In that case you could have used the second argument of the sum function as a starting point for the sum and used:

def kth_smallest(k, mat):
    entries = sorted(sum(mat, []))
    return entries[k - 1]

On my machine, for the example given, this outperforms your solution for small matrices, but breaks down for larger matrices. It is, however a lot easier to understand.

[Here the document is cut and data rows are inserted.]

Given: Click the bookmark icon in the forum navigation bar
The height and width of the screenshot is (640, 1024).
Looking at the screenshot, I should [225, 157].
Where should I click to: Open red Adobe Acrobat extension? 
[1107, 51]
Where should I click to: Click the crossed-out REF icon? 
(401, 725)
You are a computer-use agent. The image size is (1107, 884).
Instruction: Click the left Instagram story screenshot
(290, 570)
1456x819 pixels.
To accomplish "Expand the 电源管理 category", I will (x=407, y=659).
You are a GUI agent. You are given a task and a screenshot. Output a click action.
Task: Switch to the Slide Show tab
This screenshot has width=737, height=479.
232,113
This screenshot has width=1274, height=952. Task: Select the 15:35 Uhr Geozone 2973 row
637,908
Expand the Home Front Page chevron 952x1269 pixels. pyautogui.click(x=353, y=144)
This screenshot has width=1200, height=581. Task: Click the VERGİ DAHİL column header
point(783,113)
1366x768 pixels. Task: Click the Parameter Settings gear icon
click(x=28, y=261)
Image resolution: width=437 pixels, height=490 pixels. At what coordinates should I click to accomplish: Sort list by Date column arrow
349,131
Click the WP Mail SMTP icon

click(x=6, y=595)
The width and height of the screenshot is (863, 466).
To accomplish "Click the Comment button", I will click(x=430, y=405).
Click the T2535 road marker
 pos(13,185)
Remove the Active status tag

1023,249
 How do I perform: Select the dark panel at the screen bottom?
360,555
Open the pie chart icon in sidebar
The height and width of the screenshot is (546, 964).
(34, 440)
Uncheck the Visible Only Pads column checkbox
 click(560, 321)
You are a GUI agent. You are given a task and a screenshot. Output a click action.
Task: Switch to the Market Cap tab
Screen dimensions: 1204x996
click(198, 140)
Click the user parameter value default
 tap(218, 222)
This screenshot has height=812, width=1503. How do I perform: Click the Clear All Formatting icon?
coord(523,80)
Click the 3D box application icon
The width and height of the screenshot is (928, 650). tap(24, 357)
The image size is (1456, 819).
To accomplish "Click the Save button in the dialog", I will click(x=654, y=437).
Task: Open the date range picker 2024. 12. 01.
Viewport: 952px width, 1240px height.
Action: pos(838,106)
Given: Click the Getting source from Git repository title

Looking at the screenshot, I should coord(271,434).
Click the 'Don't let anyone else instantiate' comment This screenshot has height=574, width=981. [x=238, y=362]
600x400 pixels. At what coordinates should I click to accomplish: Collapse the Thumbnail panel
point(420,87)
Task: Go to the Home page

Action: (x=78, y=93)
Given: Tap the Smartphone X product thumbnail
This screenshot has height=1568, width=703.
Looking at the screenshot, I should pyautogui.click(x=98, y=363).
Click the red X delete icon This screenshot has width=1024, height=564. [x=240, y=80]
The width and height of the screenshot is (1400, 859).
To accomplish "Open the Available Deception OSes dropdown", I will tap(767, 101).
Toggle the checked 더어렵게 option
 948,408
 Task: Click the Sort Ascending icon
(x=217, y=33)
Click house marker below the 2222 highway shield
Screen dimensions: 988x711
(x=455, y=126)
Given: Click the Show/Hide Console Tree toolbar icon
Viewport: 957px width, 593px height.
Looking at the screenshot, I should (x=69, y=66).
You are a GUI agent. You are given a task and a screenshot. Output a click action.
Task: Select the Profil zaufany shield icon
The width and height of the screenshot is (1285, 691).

+----+---------------------------------------+----------+---------+--------------+
| k  |                matrix                 | Graipher | Harsha  | Janne Karila |
+----+---------------------------------------+----------+---------+--------------+
|  1 | [[1,10,12],[2,11,21], [3,31,45]]      | 1.34 µs  | 1.61 µs | 1.07 µs      |
|  8 | [[1,10,12],[2,11,21], [3,31,45]]      | 1.22 µs  | 5.94 µs | 3.72 µs      |
|  8 | [[1,10,12, 25, 38, 42, 51],           | 2.43 µs  | 12 µs   | 5.55 µs      |
|    | [2,11,21, 35, 48, 52, 67],            |          |         |              |
|    | [3,31,45, 47, 58, 63, 72],            |          |         |              |
|    | [4, 32, 46, 48, 59, 64, 73]]          |          |         |              |
| 25 | [range(i, i+50) for i in range(50)]   | 286 µs   | 220 µs  | 42.4 µs      |
| 25 | [range(i, i+100) for i in range(100)] | 1.8 ms   | 455 µs  | 79.3 µs      |
+----+---------------------------------------+----------+---------+--------------+

Style-wise, there are only a few PEP8 violations, all missing whitespace around operators.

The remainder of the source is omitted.